One could argue that The Fry Chronicles is a tad overwritten, but again, Fry’s love of language warrants a lot of forgiveness. Not many writers could get away with a 15-page description of a childhood addiction to candy, but Fry does it with aplomb. Or take this passage, illustrating the simple pleasure of lighting a pipe:
The sulphurous incense tingles in my nostrils as I tip the lit match at an angle over the bowl and then slowly flatten it out. Each inhalation sucks the flame downwards over the prepared tobacco which fizzes and bubbles in welcome, its moist freshness imparting a thick sweetness to the smoke. Finally, when the whole surface area is lit and just before my fingers burn, three flicks of the wrist extinguish the match. It tinkles as it hits the glass of the ashtray … I am puffing now. One, two, three, four, five draws on the pipe, smacking the lips at the side of the mouth. Each hard suck stokes up the boiler so that, on the sixth or seventh pull, I can breathe in a whole lungful.
The book details his brief period as a teacher at a private school, his time at Cambridge where he discovered his theatre bug, his early years cracking into England’s stage- and TV-acting scene, and his ascent from poorly paid participant in the highbrow arts to an increasingly wealthy player in England’s burgeoning celebrity culture. Along the way, Fry forges important relationships with the likes of Emma Thompson (clearly the most successful actor he went to school with, having gone on to win two Academy Awards), Rowan Atkinson, Douglas Adams, and all manner of behind-the-scene kingmakers in London’s TV and film industries.
Fry also gives us a window into the budding obsessions that accompany his growing wealth. Some, like his fascination with the emergence of personal computers and their various technological accoutrements, are benign and even charming. (The scenes of he and Douglas Adams getting together like teenaged boys to play with their latest high-tech acquisitions are very endearing.) But when Fry starts to purchase several cars, a house in the country as well as a flat in London, and other trinkets of grandeur, we begin to worry about him. The introduction of cocaine into his life, near the end of this memoir, becomes the obvious and ominous next step in this progression.
One criticism that I do have about The Fry Chronicles is that Fry spends too much time undermining his own celebrity in the name of self effacement.

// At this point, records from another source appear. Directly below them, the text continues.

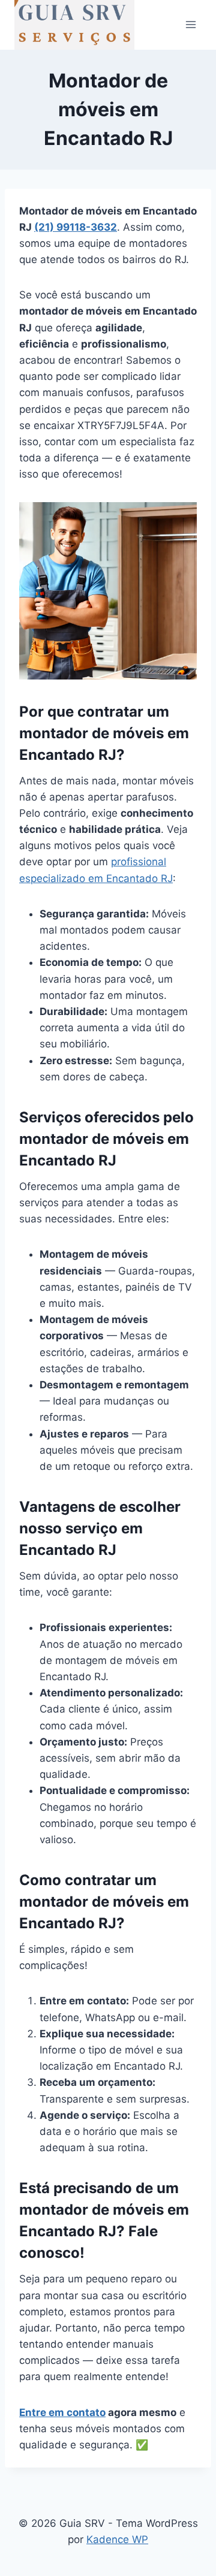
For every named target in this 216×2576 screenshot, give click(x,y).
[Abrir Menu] (190, 25)
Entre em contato (62, 2412)
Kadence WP (117, 2539)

It gets dull, very quickly, to read him downplaying himself and his accomplishments in comparison to Atkinson, Thompson and others. Even the captions for the book’s photos are full of pot shots at his behaviour and self image. It’s not that all of it is unnecessary, but its disingenuous persistence does break an unspoken covenant with the reader: we clearly know Fry is a big deal – otherwise we wouldn’t be reading this book – so can’t we just leave it at that?
Another pain point for me was the ending. It’s one thing to begin the second volume of a memoir in medias res; it’s another to finish it so abruptly, and under the presumption that he will not only write a third volume, but that we will read it. The final scene in The Fry Chronicles has him snorting cocaine for the first time and then closes with this: “I did not know it but this was to mark the beginning of a new act of my life. The tragedy and farce of that drama are the material for another book. In the meantime, thank you for your company.” Needless to say, I felt a little ripped off.
Having said all that, The Fry Chronicles is, on the whole, a wonderful read and a fascinating window into the mind and life of one of England’s most appealing public figures. For my money, this autobiography holds its own with the likes of Little Wilson and Big God and Are You Somebody? two exemplars of the memoir form from the U.K.